* Instructions to follow
Reproduce every item below with each occurrence of "Identify the location of" replaced by "Locate", keeping all other text unchanged.

* Entries drawn from a collection
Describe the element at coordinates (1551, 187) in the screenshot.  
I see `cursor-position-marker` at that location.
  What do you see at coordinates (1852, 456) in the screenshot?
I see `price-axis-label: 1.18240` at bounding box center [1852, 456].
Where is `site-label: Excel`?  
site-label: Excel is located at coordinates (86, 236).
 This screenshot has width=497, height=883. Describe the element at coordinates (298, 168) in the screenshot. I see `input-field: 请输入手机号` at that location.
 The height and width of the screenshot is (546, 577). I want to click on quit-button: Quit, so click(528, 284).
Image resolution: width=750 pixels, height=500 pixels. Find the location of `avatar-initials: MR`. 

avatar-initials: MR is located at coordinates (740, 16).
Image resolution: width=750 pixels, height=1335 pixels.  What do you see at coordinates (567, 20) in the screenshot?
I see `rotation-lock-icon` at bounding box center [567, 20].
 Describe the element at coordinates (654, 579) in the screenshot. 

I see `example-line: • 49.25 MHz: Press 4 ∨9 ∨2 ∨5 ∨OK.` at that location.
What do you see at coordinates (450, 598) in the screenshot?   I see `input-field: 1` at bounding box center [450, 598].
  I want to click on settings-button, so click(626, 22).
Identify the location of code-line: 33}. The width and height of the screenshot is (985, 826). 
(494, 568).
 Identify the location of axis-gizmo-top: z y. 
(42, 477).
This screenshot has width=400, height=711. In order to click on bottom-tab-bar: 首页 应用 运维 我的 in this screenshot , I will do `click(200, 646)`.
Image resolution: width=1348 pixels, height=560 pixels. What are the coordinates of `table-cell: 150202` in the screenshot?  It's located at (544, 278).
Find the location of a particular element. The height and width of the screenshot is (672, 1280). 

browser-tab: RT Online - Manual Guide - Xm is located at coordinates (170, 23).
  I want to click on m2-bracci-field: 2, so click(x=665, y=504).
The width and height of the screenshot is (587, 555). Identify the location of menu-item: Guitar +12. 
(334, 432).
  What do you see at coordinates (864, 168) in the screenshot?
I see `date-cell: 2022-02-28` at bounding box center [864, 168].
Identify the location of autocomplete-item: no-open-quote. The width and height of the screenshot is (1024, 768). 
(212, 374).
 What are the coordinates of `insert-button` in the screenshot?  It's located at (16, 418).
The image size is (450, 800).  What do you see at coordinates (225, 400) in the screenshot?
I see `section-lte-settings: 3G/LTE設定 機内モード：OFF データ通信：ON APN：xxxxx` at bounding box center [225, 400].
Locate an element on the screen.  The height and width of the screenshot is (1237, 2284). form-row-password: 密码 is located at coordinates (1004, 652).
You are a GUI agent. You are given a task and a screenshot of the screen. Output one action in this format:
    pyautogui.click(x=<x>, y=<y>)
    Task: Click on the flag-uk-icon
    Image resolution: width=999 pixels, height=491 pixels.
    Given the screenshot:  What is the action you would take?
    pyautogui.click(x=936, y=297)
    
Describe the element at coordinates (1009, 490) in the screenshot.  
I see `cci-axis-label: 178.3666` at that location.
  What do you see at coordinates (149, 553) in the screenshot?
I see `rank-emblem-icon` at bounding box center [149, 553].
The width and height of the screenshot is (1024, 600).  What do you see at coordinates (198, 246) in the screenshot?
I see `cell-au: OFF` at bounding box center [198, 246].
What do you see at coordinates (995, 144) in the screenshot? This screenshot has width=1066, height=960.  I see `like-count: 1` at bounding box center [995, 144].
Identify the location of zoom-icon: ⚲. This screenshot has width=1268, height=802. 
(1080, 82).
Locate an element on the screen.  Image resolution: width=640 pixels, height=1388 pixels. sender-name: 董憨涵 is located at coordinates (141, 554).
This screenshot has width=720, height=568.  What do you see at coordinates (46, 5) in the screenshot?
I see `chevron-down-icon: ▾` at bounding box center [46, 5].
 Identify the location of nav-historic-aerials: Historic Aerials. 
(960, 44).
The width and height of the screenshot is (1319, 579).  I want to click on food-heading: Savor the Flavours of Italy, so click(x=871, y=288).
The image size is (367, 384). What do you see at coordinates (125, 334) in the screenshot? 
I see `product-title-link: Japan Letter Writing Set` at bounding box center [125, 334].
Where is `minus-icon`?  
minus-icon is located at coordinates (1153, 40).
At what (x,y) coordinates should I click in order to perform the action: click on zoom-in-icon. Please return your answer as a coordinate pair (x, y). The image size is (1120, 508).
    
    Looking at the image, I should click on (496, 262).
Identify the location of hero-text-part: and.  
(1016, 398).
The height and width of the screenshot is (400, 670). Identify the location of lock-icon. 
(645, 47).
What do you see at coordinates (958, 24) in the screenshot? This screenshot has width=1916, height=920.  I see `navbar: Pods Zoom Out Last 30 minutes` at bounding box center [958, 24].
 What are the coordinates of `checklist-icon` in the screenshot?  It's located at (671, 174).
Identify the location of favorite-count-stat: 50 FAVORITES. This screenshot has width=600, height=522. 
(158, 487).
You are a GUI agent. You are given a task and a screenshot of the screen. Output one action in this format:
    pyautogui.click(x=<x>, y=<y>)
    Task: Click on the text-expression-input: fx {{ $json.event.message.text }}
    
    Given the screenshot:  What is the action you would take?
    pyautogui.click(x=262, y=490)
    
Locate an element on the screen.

* Finished task
Describe the element at coordinates (1551, 187) in the screenshot.  
I see `cursor-position-marker` at that location.
  What do you see at coordinates (1852, 456) in the screenshot?
I see `price-axis-label: 1.18240` at bounding box center [1852, 456].
Where is `site-label: Excel`?  
site-label: Excel is located at coordinates (86, 236).
 This screenshot has width=497, height=883. Describe the element at coordinates (298, 168) in the screenshot. I see `input-field: 请输入手机号` at that location.
 The height and width of the screenshot is (546, 577). I want to click on quit-button: Quit, so click(528, 284).
Image resolution: width=750 pixels, height=500 pixels. Find the location of `avatar-initials: MR`. 

avatar-initials: MR is located at coordinates (740, 16).
Image resolution: width=750 pixels, height=1335 pixels.  What do you see at coordinates (567, 20) in the screenshot?
I see `rotation-lock-icon` at bounding box center [567, 20].
 Describe the element at coordinates (654, 579) in the screenshot. 

I see `example-line: • 49.25 MHz: Press 4 ∨9 ∨2 ∨5 ∨OK.` at that location.
What do you see at coordinates (450, 598) in the screenshot?   I see `input-field: 1` at bounding box center [450, 598].
  I want to click on settings-button, so click(626, 22).
Locate code-line: 33}. The width and height of the screenshot is (985, 826). 
(494, 568).
 Locate axis-gizmo-top: z y. 
(42, 477).
This screenshot has width=400, height=711. In order to click on bottom-tab-bar: 首页 应用 运维 我的 in this screenshot , I will do `click(200, 646)`.
Image resolution: width=1348 pixels, height=560 pixels. What are the coordinates of `table-cell: 150202` in the screenshot?  It's located at (544, 278).
Find the location of a particular element. The height and width of the screenshot is (672, 1280). 

browser-tab: RT Online - Manual Guide - Xm is located at coordinates (170, 23).
  I want to click on m2-bracci-field: 2, so click(x=665, y=504).
The width and height of the screenshot is (587, 555). Locate menu-item: Guitar +12. 
(334, 432).
  What do you see at coordinates (864, 168) in the screenshot?
I see `date-cell: 2022-02-28` at bounding box center [864, 168].
Locate autocomplete-item: no-open-quote. The width and height of the screenshot is (1024, 768). 
(212, 374).
 What are the coordinates of `insert-button` in the screenshot?  It's located at (16, 418).
The image size is (450, 800).  What do you see at coordinates (225, 400) in the screenshot?
I see `section-lte-settings: 3G/LTE設定 機内モード：OFF データ通信：ON APN：xxxxx` at bounding box center [225, 400].
Locate an element on the screen.  The height and width of the screenshot is (1237, 2284). form-row-password: 密码 is located at coordinates (1004, 652).
You are a GUI agent. You are given a task and a screenshot of the screen. Output one action in this format:
    pyautogui.click(x=<x>, y=<y>)
    Task: Click on the flag-uk-icon
    Image resolution: width=999 pixels, height=491 pixels.
    Given the screenshot:  What is the action you would take?
    pyautogui.click(x=936, y=297)
    
Describe the element at coordinates (1009, 490) in the screenshot.  
I see `cci-axis-label: 178.3666` at that location.
  What do you see at coordinates (149, 553) in the screenshot?
I see `rank-emblem-icon` at bounding box center [149, 553].
The width and height of the screenshot is (1024, 600).  What do you see at coordinates (198, 246) in the screenshot?
I see `cell-au: OFF` at bounding box center [198, 246].
What do you see at coordinates (995, 144) in the screenshot? This screenshot has width=1066, height=960.  I see `like-count: 1` at bounding box center [995, 144].
Locate zoom-icon: ⚲. This screenshot has width=1268, height=802. 
(1080, 82).
Locate an element on the screen.  Image resolution: width=640 pixels, height=1388 pixels. sender-name: 董憨涵 is located at coordinates (141, 554).
This screenshot has width=720, height=568.  What do you see at coordinates (46, 5) in the screenshot?
I see `chevron-down-icon: ▾` at bounding box center [46, 5].
 Locate nav-historic-aerials: Historic Aerials. 
(960, 44).
The width and height of the screenshot is (1319, 579).  I want to click on food-heading: Savor the Flavours of Italy, so click(x=871, y=288).
The image size is (367, 384). What do you see at coordinates (125, 334) in the screenshot? 
I see `product-title-link: Japan Letter Writing Set` at bounding box center [125, 334].
Where is `minus-icon`?  
minus-icon is located at coordinates (1153, 40).
At what (x,y) coordinates should I click in order to perform the action: click on zoom-in-icon. Please return your answer as a coordinate pair (x, y). The image size is (1120, 508).
    
    Looking at the image, I should click on (496, 262).
Locate hero-text-part: and.  
(1016, 398).
The height and width of the screenshot is (400, 670). Locate lock-icon. 
(645, 47).
What do you see at coordinates (958, 24) in the screenshot? This screenshot has width=1916, height=920.  I see `navbar: Pods Zoom Out Last 30 minutes` at bounding box center [958, 24].
 What are the coordinates of `checklist-icon` in the screenshot?  It's located at (671, 174).
Locate favorite-count-stat: 50 FAVORITES. This screenshot has width=600, height=522. 
(158, 487).
You are a GUI agent. You are given a task and a screenshot of the screen. Output one action in this format:
    pyautogui.click(x=<x>, y=<y>)
    Task: Click on the text-expression-input: fx {{ $json.event.message.text }}
    
    Given the screenshot:  What is the action you would take?
    pyautogui.click(x=262, y=490)
    
Locate an element on the screen.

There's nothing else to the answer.